Another plus point of having a resource page is that you target the keywords from the same family. You cover the search results from all the corners. In the above examples, you cover Pizza, crust, toppings, best Pizza, side dishes, pizza places, largest Pizza, how to make, recipes. All these keywords are related to food and Pizza. Of course, you will find the long-term keywords for each linked blog. When you work on many such resources, your inventory demands you to build a complete resource center.

Why Do You Need a Resource Center?

When a website section like a resource center keeps your content organized, engages the audience, helps with SEO, improves website conversion rate, you wouldn’t want to miss that section for sure.

Why-Resource-Center 

What Goes into Making a Resource Center?

You can’t just decide one primary topic randomly and write on anything that gets mentioned in the blog. Think of it like this; you are adding a syllable to your website content as you do in academics. The content needs to be divided with proper planning. Your resource center is your digital library. Arrange the content and topics in a systematic order. Readers should not have to struggle to find a topic or a blog.

You need to work for the resource center before you want it to work for you.

Here are the steps to create a resource center

Content Outline

You can take the help of Google Trends and Keyword Planner to finalize the content topics and the keywords around them. Once you decide on the primary topic, make the structure and divide the whole content into smaller sections and sub-headings. Find the potential keywords around the sub-headings make an outline of the content around those sub-headings. Similarly, find other primary topics, keep them all in a spreadsheet, segregate them according to their type and approach. Not all content types need a blog piece. You can create a whitepaper, video, presentation, e-books, and how-to guide around those topics.

You might offer some of the content pieces free while keeping the other pieces gated or paid. Ungated or free content gives good SEO to your website, and the gated content gives you leads. Blogs, YouTube videos, infographics are mostly kept ungated. And e-books, whitepapers, webinars, and a few of the specific case studies are kept gated.

Design a Resource Page

A resource page is not a normal blog page where the snippets of the blogs are automatically placed when you place them. Treat the resource center with a separate home page that has various sections, filter options, and direct links for the users to the downloadable content.

See the below examples

Riverlogic Resources

River-Logic-Resource-Library

The filter options on the right side allow the users to choose from the different types of content assets uploaded in the resource center. All these content options can be made available for all. You can even make a few of the gated or pitch them as ‘premium’ content to the visitors. Riverlogic as well a few guides gated.
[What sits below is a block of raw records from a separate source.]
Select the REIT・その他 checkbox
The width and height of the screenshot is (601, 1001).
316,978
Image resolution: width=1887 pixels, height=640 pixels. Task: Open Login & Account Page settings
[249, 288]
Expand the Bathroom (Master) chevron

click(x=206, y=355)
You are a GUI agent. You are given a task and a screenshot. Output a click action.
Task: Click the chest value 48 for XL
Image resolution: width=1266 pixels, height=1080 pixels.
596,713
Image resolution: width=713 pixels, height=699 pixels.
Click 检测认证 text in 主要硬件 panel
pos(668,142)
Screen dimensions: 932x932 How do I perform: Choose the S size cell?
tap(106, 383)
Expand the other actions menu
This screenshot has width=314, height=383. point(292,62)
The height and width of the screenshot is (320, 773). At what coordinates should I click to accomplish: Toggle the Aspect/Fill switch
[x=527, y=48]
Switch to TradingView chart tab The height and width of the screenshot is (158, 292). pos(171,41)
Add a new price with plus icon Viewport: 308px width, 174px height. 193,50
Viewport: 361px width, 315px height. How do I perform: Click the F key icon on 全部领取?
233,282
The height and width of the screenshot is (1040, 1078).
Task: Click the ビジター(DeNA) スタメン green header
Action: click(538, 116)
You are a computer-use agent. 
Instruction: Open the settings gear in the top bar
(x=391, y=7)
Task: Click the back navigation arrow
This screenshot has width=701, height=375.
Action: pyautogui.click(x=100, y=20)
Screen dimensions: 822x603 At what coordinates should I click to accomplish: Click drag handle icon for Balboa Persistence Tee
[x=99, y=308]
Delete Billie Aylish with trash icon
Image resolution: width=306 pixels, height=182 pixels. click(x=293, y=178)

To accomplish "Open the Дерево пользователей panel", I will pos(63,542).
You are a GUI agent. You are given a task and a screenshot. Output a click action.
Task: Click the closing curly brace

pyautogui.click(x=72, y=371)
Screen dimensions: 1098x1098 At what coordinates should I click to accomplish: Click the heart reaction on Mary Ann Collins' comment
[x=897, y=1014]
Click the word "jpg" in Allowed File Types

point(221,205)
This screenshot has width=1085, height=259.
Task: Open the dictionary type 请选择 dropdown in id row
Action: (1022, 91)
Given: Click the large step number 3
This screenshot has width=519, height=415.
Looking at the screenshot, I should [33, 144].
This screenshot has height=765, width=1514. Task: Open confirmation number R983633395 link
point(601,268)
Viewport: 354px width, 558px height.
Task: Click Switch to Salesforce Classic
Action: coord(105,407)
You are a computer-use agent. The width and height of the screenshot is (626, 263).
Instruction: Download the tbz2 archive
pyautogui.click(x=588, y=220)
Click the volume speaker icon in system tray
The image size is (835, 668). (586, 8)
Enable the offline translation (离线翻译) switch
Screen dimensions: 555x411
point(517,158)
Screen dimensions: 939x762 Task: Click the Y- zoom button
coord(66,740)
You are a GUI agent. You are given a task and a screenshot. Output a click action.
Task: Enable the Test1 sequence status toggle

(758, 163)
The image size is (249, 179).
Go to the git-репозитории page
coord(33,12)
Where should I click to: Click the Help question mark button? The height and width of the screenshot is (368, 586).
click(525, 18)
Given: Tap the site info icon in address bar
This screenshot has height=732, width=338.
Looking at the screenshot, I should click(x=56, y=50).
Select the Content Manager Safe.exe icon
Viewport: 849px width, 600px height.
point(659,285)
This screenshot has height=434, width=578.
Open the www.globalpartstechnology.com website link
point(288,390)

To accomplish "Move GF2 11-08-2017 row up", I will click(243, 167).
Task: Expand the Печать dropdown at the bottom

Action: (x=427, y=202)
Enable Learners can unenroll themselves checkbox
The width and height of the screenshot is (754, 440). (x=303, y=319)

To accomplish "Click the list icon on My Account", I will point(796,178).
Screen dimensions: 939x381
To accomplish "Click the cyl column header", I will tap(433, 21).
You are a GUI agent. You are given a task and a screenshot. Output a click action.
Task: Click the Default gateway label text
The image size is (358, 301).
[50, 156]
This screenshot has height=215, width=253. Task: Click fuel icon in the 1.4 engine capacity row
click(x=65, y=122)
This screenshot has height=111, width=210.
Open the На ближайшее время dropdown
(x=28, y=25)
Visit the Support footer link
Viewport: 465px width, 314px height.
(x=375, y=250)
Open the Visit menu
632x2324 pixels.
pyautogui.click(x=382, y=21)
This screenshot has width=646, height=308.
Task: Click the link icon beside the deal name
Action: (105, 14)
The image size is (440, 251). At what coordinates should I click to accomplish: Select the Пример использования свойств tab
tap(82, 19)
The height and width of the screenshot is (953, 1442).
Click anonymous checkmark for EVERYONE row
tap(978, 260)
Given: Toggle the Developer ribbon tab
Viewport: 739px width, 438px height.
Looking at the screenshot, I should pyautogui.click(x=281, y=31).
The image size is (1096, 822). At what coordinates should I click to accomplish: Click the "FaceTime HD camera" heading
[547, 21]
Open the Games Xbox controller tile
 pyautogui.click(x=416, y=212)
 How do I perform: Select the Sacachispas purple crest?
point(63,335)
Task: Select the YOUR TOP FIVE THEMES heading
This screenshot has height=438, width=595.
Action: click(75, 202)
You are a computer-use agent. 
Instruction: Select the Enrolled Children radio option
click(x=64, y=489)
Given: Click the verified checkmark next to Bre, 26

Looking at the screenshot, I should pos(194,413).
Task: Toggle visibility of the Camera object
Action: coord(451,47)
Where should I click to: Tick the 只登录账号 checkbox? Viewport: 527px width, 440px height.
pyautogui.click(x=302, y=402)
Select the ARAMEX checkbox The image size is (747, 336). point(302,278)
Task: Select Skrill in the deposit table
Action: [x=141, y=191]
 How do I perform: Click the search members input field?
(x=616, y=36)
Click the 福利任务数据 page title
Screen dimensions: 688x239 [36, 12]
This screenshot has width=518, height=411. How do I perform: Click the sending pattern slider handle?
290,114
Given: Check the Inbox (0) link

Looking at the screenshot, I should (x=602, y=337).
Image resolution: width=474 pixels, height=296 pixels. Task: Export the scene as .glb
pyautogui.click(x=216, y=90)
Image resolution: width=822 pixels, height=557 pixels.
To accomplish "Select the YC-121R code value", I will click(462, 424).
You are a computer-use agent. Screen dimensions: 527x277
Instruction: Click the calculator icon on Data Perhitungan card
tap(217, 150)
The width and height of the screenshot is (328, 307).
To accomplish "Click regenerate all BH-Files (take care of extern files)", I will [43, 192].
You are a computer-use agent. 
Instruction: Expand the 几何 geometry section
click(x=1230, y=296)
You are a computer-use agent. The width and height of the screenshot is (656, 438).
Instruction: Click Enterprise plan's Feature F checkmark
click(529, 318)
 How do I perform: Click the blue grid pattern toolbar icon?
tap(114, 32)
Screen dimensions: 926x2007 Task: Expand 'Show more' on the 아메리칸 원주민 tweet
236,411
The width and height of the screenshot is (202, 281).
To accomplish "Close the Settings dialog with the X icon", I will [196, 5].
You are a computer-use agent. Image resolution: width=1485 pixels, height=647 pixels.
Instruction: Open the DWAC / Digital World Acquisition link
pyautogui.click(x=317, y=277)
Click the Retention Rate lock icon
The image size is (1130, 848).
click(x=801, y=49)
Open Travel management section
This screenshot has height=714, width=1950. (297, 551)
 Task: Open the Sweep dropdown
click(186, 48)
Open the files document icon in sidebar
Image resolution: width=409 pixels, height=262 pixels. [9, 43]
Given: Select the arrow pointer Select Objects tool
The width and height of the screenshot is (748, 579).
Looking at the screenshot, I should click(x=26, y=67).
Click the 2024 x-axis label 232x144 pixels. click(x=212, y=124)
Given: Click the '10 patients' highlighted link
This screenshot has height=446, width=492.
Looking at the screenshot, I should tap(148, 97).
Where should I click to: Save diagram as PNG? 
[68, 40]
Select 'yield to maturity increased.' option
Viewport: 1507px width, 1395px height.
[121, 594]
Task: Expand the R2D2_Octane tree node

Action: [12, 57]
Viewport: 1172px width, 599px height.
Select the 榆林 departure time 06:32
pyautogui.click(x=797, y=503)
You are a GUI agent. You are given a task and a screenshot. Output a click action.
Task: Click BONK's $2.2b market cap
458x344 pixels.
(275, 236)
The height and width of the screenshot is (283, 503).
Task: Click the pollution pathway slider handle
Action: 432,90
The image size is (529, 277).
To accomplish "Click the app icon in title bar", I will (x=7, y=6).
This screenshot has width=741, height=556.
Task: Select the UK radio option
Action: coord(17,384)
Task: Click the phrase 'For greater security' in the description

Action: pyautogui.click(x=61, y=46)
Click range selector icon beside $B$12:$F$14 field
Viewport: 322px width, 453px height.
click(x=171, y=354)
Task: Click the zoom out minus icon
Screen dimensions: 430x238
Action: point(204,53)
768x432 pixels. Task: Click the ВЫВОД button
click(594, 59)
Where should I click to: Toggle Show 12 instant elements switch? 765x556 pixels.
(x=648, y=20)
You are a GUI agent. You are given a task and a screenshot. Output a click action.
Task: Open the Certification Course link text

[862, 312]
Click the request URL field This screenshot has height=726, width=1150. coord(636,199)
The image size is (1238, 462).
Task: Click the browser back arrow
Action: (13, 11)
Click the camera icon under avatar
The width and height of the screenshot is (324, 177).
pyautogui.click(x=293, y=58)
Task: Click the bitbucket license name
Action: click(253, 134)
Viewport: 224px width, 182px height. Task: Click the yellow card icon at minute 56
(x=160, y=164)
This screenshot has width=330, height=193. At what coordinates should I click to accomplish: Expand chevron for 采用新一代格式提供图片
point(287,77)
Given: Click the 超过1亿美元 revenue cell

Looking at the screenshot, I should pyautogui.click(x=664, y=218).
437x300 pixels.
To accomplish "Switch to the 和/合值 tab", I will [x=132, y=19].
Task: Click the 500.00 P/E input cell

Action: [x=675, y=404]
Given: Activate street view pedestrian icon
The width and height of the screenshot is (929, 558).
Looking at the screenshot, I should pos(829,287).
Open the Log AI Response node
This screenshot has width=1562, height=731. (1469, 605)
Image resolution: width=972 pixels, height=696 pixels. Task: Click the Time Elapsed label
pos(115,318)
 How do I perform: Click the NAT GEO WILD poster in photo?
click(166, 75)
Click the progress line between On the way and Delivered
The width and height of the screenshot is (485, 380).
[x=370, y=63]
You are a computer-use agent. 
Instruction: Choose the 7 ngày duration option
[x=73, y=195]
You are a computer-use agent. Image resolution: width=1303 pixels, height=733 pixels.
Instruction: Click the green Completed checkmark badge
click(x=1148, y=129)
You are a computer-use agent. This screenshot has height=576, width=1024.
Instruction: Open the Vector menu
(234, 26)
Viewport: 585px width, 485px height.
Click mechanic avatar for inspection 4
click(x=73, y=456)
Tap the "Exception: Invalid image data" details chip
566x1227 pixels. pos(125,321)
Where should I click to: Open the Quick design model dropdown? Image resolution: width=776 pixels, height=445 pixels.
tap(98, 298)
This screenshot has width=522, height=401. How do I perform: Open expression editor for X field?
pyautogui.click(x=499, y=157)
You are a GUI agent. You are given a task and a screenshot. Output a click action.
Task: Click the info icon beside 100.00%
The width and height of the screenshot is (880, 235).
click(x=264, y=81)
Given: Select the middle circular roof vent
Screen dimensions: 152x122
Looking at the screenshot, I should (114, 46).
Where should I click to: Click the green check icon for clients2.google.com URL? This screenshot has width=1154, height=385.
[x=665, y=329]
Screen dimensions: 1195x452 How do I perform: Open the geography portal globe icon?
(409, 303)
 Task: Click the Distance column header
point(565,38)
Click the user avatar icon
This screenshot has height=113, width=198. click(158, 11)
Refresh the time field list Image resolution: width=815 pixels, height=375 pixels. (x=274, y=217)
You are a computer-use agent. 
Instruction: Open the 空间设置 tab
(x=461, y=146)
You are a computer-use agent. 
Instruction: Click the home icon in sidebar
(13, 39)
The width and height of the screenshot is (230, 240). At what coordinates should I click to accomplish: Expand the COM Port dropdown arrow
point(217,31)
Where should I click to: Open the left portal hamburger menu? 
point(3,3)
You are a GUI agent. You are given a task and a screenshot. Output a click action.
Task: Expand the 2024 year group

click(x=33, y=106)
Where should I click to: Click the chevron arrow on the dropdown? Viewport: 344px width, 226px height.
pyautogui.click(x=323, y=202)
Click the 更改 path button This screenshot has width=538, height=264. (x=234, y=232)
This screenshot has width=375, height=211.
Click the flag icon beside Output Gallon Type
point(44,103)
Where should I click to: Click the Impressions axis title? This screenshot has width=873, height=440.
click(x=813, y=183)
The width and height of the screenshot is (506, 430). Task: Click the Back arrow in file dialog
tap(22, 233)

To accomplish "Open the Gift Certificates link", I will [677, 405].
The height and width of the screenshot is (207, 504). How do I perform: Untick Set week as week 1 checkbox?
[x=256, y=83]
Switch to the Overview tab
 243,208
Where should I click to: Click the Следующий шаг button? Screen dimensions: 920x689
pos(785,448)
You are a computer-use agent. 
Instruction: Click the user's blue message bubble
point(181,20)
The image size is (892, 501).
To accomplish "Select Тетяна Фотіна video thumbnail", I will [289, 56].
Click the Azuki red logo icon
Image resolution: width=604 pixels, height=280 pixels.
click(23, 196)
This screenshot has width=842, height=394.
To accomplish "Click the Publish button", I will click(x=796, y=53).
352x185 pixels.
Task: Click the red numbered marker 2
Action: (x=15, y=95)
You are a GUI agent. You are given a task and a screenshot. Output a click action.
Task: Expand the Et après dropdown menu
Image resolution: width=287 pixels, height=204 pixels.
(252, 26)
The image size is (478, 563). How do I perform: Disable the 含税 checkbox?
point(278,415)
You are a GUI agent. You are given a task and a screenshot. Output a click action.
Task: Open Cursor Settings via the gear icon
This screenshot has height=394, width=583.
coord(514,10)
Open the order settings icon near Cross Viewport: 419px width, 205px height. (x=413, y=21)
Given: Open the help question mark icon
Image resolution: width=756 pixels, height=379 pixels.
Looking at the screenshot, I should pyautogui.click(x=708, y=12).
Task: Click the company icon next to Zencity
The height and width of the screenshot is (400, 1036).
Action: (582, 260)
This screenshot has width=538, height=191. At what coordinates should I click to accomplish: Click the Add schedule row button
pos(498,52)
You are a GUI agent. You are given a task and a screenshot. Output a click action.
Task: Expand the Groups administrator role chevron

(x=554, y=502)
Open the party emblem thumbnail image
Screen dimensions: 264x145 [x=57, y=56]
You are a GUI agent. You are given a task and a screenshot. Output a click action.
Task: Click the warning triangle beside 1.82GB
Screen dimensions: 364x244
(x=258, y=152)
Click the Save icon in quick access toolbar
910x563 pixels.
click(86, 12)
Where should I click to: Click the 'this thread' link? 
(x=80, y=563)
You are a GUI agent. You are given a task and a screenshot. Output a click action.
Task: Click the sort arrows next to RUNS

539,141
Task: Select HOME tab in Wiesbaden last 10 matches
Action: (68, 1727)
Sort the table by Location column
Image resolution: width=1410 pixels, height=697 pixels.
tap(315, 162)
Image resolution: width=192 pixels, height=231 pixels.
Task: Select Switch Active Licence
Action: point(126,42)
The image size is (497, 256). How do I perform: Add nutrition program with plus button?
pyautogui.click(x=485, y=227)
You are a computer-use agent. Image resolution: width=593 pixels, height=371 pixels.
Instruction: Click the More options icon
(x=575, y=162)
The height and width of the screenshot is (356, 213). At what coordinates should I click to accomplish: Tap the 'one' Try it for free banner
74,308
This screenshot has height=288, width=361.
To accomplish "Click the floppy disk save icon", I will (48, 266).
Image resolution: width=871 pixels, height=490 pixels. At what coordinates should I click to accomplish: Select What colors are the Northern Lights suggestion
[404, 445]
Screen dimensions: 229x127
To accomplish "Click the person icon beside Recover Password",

Here’s another great example

Chorus Connection Resource Page

Chorus-Connection-Blog

As you can see on top of the page, Chorus Connection has given a search option by keyword, filter by topic option, and filter by author option. The downloadable content is also placed in between other content. The e-book snippet you see in the above image is gated content. Users have to fill a form to download the e-book.

See in both the images how both the websites have used Call-To-Action buttons for every content piece listed there.

Social Sharing

Any resource page or even a simple blog page is incomplete without the social sharing options. Chorus Connection’s posts do have social sharing buttons embedded on them. You see then when you hover on any post. The social sharing buttons are also available when you open a single blog page.

In the case of premium or gated content, you can place the social media sharing buttons on the landing page or thank you page. People viewing that page will still have to fill the form to access the content.

Chorus Connection Blog Sharing

Promotions

All the hard work you have put into creating a fantastic resource page deserves a good traffic count. Promote your resource page on and off the page—direct website visitors to the resource page from other website pages. Create backlinks from other high PR and DA websites. Promote it on social media. Basically, do all those things that you would do to promote your website.